By St. Aidan Office | May 25, 2020
Today I write in response to what I've been experiencing, observing and hearing. In yesterday's sermon Fr. Dean told us that he depended on brothers and sisters as he shared and cried in a meeting last week. He isn't alone. I certainly have needed to share and cry lately and others are indicating that need as well.
A friend who spent years as a therapist pointed out recently that we can typically sustain 6-8 weeks of crisis. After that the adrenaline wears off. This crisis has outlasted that period, and many of us may need different tools and assistance than we've needed in the past (see below).
Yesterday's 1 Peter passage included this reminder: Cast all your anxiety on him because he cares for you. Fr. Dean used the image of floating in water as a way to describe some of the passive elements of casting our cares. This image reminds me that I don't need to be flailing around - I can rest in God's care.
These passive images are important and helpful, and there are also active steps to be taken to cast our cares on God.
- find ways to play and laugh.
- develop a playlist to facilitate tears. Crying releases anxiety and toxins in important ways and can help reset our nervous systems.
- connect with people you love - if possible in person or by video so you can see their face.
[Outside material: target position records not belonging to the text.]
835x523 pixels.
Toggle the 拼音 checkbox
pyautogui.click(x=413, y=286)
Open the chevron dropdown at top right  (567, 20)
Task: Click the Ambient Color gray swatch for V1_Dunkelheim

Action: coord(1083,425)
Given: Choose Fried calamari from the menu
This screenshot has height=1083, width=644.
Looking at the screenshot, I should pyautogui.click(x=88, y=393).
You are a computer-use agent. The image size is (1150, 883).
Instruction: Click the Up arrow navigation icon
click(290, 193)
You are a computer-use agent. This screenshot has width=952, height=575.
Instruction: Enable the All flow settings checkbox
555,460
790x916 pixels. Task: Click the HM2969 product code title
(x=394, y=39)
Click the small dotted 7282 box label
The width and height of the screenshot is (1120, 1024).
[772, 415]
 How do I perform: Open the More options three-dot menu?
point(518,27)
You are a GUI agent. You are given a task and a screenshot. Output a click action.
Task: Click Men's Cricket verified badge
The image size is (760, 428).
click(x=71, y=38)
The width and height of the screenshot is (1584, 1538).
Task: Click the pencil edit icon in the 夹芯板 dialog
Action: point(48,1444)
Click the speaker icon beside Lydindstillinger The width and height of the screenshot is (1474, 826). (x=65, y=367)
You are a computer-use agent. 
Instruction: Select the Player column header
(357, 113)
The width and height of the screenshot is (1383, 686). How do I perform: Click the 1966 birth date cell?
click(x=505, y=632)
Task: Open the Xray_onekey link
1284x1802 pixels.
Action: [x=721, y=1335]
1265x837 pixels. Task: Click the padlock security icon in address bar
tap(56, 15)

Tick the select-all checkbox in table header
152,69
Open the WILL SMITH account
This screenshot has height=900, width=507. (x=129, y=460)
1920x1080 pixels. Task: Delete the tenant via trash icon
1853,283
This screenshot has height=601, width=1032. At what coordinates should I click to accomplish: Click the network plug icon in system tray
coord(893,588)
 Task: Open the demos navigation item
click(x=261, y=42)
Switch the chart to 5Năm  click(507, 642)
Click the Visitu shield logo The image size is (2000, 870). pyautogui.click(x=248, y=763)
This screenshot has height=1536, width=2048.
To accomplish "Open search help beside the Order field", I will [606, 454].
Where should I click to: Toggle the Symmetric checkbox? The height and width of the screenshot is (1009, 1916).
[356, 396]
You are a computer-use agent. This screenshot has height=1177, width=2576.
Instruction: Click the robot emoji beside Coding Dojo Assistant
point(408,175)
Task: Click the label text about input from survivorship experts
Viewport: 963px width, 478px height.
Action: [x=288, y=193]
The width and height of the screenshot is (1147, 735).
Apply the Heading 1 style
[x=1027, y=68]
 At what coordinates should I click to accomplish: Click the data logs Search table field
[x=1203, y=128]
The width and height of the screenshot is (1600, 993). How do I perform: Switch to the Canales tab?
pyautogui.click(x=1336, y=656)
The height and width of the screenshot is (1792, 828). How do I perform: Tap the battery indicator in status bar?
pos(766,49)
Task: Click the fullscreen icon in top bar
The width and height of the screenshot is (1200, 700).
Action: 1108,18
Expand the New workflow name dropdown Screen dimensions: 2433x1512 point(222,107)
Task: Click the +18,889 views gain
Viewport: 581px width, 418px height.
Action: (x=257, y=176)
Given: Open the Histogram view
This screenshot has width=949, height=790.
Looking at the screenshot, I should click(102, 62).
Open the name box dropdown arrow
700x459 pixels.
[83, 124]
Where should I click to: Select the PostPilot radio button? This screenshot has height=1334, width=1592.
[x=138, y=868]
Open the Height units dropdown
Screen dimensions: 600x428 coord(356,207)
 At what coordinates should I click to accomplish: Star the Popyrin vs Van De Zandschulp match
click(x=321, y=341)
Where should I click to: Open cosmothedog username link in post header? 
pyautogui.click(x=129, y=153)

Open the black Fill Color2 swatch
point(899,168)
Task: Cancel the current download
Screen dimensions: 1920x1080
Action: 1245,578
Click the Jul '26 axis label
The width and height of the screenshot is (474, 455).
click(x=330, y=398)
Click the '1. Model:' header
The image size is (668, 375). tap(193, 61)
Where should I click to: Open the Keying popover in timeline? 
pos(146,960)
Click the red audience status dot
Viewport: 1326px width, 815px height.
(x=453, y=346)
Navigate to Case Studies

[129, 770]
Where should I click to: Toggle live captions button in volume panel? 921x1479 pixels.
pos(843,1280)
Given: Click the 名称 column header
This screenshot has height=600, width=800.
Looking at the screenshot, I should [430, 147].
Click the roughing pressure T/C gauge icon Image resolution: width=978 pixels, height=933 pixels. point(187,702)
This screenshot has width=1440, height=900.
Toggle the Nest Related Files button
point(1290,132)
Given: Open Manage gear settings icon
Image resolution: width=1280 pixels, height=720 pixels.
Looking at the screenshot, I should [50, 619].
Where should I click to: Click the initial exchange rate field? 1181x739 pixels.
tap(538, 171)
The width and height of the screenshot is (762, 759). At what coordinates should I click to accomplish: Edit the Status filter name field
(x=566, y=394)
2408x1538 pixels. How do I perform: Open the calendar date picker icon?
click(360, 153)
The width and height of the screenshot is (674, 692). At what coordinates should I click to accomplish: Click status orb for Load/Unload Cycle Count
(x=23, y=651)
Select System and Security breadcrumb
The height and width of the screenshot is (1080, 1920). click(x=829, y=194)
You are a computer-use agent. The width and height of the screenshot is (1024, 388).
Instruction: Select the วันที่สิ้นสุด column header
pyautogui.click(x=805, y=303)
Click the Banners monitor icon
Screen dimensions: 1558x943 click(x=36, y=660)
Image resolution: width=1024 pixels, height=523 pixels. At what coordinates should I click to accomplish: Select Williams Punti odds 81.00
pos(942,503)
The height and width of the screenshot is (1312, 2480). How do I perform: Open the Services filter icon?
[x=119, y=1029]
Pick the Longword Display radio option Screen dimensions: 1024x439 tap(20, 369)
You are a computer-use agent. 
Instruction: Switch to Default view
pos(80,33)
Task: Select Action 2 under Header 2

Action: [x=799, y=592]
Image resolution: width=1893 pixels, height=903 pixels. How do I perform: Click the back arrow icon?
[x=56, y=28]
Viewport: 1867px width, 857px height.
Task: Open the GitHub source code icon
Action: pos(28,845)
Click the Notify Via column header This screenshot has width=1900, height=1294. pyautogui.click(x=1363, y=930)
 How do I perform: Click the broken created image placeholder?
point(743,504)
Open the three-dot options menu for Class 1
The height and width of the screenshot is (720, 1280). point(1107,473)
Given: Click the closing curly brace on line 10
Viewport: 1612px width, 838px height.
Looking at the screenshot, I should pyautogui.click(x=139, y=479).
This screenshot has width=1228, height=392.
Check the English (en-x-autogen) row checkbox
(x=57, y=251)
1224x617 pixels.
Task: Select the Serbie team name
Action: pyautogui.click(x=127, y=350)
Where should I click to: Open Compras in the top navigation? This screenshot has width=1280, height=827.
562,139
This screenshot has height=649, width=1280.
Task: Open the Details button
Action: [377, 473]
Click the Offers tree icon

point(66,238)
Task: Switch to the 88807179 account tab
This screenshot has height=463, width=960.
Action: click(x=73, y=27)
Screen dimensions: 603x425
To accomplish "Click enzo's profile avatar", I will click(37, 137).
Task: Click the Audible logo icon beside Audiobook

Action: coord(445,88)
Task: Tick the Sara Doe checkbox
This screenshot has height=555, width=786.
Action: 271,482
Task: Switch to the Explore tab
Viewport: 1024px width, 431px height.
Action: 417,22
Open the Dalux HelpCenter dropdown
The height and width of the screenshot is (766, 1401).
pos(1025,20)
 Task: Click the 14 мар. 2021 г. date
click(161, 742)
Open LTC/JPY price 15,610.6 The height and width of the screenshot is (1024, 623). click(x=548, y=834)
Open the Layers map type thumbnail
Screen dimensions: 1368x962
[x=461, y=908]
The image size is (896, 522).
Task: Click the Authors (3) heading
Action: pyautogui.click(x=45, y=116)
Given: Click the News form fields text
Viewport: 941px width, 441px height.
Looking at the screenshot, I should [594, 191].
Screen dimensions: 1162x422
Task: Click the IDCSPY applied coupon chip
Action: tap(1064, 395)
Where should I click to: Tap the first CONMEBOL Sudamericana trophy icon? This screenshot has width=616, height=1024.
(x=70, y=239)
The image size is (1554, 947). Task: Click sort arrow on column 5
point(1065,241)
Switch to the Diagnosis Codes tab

It's in our brothers and sisters that we experience the incarnate Christ.
- adopt contemplative practices
- ask for help if you're struggling with anxiety, depression, or have other needs.
If you'd like to learn more about these suggestions, here are a few resources:
1- Ruth Lawson-McConnell (Christian counselor) offers insights for all of us during COVID-19. She provides videos and PDFs.
2- Online Therapy Unit offers a range of services for anxiety and depression as well as some basic information and tools for coping with COVID-19.
3- Contemplative practices help us enter God's presence and release our anxieties.
Previously mentioned resources about prayer, lament, anxiety, colouring pages, music, etc. can be found in other posts on this blog.